Turkey’s tenuous security situation has also been a driver of the country’s increasing fragility. Its Security Apparatus score worsened by 0.5 to 8.3 from an already poor score of 7.8 in the 2016 Index. Several major terrorist attacks shook the country over the course of the year, including an attack on Istanbul’s Atatürk Airport in June and a shooting at a city nightclub on New Year’s Eve. Additionally, the government’s relationship with its Kurdish population remains ever-complicated. When Erdogan came to power, he indicated a willingness to work on a peace agreement with Kurdish forces.
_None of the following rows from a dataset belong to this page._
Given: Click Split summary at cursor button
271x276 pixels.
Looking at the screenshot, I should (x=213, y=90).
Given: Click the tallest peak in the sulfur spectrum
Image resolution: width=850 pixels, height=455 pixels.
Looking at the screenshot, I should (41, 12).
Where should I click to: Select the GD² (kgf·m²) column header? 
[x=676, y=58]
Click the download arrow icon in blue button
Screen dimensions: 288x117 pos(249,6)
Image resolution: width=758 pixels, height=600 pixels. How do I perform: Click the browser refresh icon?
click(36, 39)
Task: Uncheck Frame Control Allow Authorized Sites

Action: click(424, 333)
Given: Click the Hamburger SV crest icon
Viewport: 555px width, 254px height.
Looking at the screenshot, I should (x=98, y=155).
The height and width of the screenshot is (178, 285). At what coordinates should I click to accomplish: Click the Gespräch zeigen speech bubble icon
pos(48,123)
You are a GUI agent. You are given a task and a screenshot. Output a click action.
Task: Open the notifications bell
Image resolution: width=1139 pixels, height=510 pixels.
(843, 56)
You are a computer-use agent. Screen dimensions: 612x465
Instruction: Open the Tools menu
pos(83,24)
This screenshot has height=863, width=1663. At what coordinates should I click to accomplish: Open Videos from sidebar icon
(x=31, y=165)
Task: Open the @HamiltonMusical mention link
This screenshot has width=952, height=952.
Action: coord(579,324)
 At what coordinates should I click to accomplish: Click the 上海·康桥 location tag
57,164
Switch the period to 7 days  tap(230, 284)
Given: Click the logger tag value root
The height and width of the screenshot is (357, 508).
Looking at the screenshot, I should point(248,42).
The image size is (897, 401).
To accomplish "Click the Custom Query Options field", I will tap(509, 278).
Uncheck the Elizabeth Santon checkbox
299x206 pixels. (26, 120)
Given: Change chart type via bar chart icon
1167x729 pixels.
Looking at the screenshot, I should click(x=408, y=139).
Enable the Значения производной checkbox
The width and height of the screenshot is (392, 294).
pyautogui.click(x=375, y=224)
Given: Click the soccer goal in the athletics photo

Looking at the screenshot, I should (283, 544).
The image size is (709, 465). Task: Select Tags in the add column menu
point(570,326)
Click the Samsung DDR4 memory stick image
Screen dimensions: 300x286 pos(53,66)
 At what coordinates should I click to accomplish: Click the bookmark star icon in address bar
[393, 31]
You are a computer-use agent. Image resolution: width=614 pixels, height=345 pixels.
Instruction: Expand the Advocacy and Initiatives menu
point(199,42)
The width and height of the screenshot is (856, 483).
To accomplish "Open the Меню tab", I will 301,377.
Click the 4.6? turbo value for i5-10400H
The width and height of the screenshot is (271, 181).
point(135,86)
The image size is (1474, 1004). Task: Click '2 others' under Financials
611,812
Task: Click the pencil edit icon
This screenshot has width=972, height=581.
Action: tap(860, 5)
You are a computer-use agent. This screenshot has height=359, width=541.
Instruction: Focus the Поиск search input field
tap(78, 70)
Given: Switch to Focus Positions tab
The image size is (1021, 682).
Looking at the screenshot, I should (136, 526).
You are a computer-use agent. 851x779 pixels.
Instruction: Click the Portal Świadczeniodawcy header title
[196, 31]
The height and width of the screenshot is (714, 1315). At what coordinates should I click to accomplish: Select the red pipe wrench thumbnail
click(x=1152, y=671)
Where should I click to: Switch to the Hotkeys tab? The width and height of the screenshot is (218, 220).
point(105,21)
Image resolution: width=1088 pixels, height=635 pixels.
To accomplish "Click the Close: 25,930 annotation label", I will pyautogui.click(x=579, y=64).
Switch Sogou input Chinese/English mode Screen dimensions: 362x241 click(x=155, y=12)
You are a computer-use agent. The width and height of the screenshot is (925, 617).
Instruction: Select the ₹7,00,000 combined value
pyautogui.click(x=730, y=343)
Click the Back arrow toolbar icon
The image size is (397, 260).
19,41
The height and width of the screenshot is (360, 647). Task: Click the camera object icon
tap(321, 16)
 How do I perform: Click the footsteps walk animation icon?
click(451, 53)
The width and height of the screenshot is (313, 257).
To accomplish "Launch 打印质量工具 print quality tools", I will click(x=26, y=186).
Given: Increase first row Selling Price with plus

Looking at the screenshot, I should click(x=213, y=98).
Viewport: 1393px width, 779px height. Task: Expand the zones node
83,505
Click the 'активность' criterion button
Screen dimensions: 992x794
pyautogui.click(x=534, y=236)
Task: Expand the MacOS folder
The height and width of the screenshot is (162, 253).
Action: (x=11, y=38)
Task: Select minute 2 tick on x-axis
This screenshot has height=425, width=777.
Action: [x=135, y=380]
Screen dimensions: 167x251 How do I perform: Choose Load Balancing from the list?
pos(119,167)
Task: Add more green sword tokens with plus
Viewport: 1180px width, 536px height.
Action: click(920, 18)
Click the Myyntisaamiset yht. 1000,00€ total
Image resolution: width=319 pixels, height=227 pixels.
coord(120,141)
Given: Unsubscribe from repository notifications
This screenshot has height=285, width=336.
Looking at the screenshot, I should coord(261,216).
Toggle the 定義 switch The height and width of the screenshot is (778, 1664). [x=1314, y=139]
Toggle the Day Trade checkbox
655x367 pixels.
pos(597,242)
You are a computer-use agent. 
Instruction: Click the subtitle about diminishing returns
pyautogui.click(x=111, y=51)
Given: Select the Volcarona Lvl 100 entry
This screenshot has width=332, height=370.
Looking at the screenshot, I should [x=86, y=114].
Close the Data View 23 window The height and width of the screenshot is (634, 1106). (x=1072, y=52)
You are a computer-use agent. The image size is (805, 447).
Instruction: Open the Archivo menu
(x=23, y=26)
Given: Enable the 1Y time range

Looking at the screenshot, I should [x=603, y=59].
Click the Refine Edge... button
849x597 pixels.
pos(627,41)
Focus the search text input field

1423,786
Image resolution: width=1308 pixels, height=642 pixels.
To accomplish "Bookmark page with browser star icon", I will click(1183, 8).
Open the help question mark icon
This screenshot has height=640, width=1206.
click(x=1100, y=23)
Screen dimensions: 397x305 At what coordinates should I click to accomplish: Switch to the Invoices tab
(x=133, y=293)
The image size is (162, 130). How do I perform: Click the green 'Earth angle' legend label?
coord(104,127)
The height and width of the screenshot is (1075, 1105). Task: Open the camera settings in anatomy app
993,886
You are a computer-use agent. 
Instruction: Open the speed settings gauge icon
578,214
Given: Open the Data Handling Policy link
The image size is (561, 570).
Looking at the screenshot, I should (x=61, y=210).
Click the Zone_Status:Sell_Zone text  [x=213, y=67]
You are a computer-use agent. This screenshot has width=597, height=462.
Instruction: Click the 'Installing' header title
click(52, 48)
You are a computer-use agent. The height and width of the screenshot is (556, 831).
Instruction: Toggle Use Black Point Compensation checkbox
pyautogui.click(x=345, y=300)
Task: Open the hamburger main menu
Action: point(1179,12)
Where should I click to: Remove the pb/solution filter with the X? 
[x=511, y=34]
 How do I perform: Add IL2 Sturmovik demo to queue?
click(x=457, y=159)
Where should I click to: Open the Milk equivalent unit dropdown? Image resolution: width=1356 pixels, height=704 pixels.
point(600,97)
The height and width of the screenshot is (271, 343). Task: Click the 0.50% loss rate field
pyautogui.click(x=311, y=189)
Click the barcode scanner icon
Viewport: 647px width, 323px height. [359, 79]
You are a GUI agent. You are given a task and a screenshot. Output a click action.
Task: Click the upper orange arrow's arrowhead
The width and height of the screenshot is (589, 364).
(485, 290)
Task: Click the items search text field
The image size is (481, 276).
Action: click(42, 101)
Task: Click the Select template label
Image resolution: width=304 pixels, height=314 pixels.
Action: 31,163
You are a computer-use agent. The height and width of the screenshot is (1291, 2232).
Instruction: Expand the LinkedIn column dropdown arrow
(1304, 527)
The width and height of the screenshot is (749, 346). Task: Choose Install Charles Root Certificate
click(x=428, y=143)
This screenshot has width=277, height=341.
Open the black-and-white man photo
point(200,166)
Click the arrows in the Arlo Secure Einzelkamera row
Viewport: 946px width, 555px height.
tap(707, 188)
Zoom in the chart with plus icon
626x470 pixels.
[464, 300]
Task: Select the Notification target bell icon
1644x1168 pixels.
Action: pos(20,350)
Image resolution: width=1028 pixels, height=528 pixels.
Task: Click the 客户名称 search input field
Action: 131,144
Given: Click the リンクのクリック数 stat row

Fast forward to 2016 and violence between Kurdish militants and the state continues after a ceasefire with the PKK fell to the wayside in 2015. There have been demands for a renewal of the peace agreement, but they have been stifled, along with any other criticism of Turkey’s government.

Turkey’s domestic issues have been compounded by the ongoing crisis in bordering Syria. According to the United Nations High Commissioner for Refugees, Turkey hosts an estimated 2.7 million Syrian refugees, making it the largest host country of registered refugees. Many refugees and asylum seekers in Turkey lack employment and education opportunities. The Turkish-Syrian border remains closed and the situation remains tense.

Looking forward, Turkey seems set to continue down the road to autocracy. The country was once positioned to join the European Union, but the political events of 2016 led to a suspension of accession negotiations. Unless steps are taken to reverse course, Turkey’s instability will remain a critical issue in the region. Ongoing external pressures, especially Syria’s uncertain future, coupled with Turkey’s internal security and political issues indicate that Turkey has a difficult road ahead.